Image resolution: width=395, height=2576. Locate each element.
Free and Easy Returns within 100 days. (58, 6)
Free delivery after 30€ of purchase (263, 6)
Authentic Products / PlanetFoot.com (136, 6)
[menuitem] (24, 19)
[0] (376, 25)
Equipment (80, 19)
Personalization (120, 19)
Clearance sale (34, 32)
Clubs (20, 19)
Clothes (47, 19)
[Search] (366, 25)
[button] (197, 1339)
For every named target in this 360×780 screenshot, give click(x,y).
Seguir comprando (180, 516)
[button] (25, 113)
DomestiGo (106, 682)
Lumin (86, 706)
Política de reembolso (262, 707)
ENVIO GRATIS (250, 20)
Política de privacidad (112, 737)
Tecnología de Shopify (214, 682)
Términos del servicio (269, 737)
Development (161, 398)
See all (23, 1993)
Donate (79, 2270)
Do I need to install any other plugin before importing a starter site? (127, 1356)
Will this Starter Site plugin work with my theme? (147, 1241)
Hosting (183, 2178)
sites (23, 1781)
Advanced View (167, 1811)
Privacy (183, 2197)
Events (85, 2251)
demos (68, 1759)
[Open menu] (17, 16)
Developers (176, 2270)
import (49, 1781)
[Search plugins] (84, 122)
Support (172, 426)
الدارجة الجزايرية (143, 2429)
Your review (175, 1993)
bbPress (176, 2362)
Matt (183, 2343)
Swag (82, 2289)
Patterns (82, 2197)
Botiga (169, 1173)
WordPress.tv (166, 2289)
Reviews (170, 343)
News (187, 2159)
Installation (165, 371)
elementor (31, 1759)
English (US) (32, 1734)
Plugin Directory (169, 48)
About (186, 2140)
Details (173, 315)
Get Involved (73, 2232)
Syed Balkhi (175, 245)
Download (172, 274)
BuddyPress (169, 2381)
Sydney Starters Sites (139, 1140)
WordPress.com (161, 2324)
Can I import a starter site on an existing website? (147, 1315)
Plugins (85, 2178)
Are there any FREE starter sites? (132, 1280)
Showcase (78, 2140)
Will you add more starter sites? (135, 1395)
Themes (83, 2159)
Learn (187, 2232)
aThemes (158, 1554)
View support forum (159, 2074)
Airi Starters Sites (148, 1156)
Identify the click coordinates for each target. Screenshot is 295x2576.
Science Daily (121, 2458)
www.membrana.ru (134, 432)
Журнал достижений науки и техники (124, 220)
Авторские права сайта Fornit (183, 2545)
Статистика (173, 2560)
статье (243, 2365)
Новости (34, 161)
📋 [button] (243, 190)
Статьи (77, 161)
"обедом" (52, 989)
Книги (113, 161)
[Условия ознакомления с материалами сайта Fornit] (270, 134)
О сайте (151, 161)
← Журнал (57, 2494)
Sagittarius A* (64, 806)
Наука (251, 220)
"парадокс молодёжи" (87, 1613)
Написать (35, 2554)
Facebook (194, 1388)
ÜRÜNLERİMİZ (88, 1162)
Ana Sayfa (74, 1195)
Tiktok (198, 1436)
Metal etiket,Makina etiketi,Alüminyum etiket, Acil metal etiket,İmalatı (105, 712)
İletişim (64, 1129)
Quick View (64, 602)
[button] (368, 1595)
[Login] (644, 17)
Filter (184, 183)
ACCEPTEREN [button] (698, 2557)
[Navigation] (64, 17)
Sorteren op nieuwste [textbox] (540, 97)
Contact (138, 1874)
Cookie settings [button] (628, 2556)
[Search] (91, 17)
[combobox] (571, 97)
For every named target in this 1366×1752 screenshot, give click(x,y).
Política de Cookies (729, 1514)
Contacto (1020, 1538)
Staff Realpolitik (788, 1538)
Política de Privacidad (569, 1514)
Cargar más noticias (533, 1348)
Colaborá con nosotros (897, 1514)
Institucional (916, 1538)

========

## Exercise requirements
For the string "named", show each line of the entries above where it occurs.

## Response to the task
For every named target in this 360×780 screenshot, give click(x,y).
For every named target in this 1366×1752 screenshot, give click(x,y).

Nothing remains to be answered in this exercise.